One mistake, one fateful night, and Tess DeMello’s life is changed forever.It is 1944. Pregnant, alone, and riddled with guilt, twenty-three-year-old Tess DeMello abruptly gives up her budding career as a nurse and ends her engagement to the love of her life, unable to live a lie. Instead, she turns to the baby’s father for help and agrees to marry him, moving to the small, rural town of Hickory, North Carolina. Tess’s new husband, Henry Kraft, is a secretive man who often stays out all night, hides money from his new wife, and shows her no affection. Tess quickly realizes she’s trapped in a strange and loveless marriage with no way out.
The people of Hickory love and respect Henry but see Tess as an outsider, treating her with suspicion and disdain. When one of the town’s golden girls dies in a terrible accident, everyone holds Tess responsible. But Henry keeps his secrets even closer now, though it seems that everyone knows something about him that Tess does not.
When a sudden polio epidemic strikes Hickory, the townspeople band together to build a polio hospital. Tess knows she is needed and defies Henry’s wishes to begin working at there. Through this work, she begins to find purpose and meaning. Yet at home, Henry’s actions grow more alarming by the day. As Tess works to save the lives of her patients, can she untangle the truth behind her husband’s mysterious behavior and find the love—and the life—she was meant to have?
A Library Reads Top Ten Book of October 2017
Praise for The Stolen Marriage:
"[A] well-crafted crime-tinged tale." —Publishers Weekly
"The Stolen Marriage is the kind of story that will grab you and refuse to let you go until you turn the last page." —All About Romance
"Readers will be sucked in immediately...you just can't go wrong with a book with [Chamberlain's] name on the cover." —Southern Pines Pilot
I am lacking in all the words, so I am going to tell you a fun story to try to make other words connect with my brain. Not too long ago, Draven randomly said, ‘We should read more Diane Chamberlain.’ We were first introduced to her early this year through The Book Girl’s Guide. I was on board, but then, like within the week, the May Guide for our In Case You Missed It Challenge came out, and lo and behold, there it was. The Stolen Marriage by Diane Chamberlain. I’m pretty sure the Book Girls are totally spamming into our convos now and doing a Facebook-style targeted reading list! I mean, probably not, but that timing though . . .

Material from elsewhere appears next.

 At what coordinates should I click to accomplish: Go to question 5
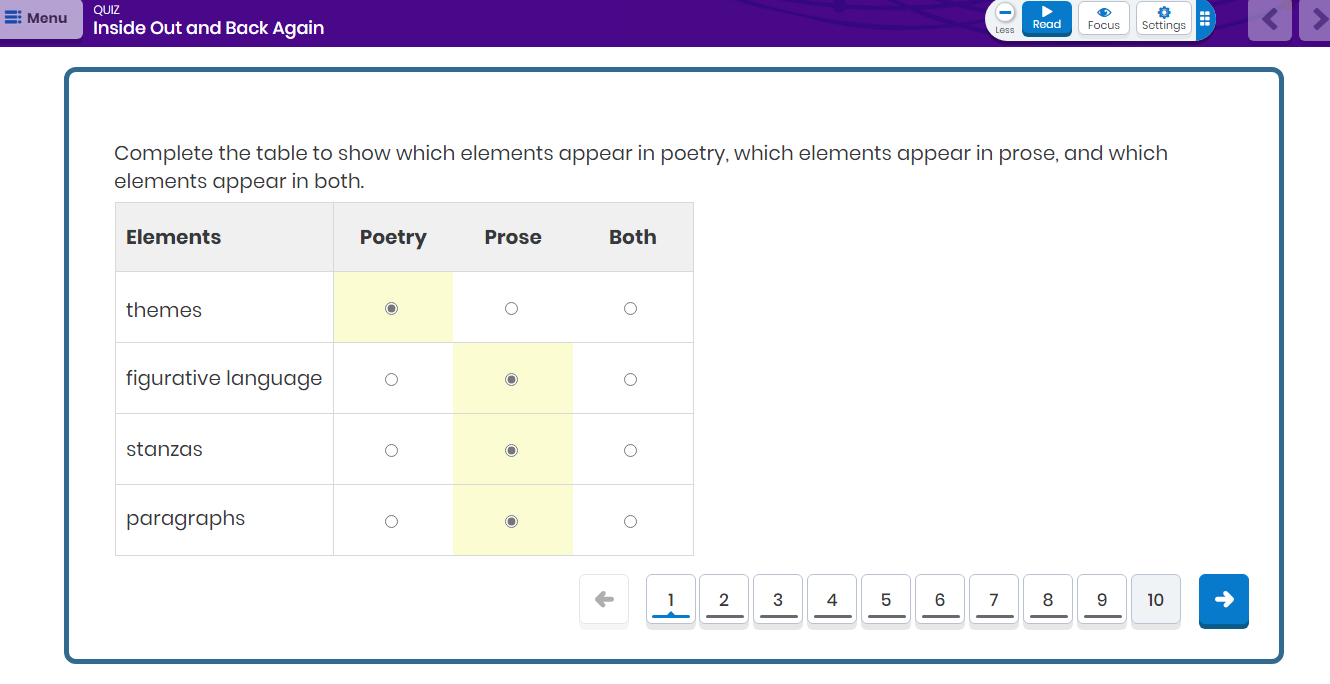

Have you ever read a book where the description was great, but vague? Yeah, that was this book, and the description didn’t quite do it justice. Have you ever read a book where you were extremely confident of what the twist would be early in the book? I mean, it doesn’t have to be mystery/suspense to have a twist, but there’s always a twist. I was a thousand percent confident in the twist, and I was oh so right in all the wrong directions. And while I realize this book is almost a decade old, I’m going to try to not spoiler anything that wasn’t revealed in the vague description, though that’s almost everything that happens in this book.
Diane Chamberlain does everything I love with historical fiction. It’s authentic, well-researched, doesn’t shy away from dark topics, and doesn’t try to modernize the thinking. Authentic. Racism and segreation was real, and it was actually illegal in most states for mixed-race marriages. Good (in general) individuals subscribed to this theory. It doesn’t make it right, but if we don’t remember where we have been, how can we presume not to repeat it? I appreciate that realism, without pandering to modern ideology, that she handles so tactfully. It’s subtle and not in your face, but it’s real. And while that stuck with me, that’s not even the real story of this book, but just proof of how well Chamberlain weaves realism into her characters and settings. Yes, we have war, racism, polio, classism, and heaven forbid being pregnant outside of marriage. While there is some storyline here that gives me pause on believability, it doesn’t detract from the pure historical account of Hickory, North Carolina, in the 40s and 50s. The care for research to present historical accuracy (yes, they really did build a Polio Hospital in like 54 hours) to place, people, and ideology shine through in a way that feels so authentic.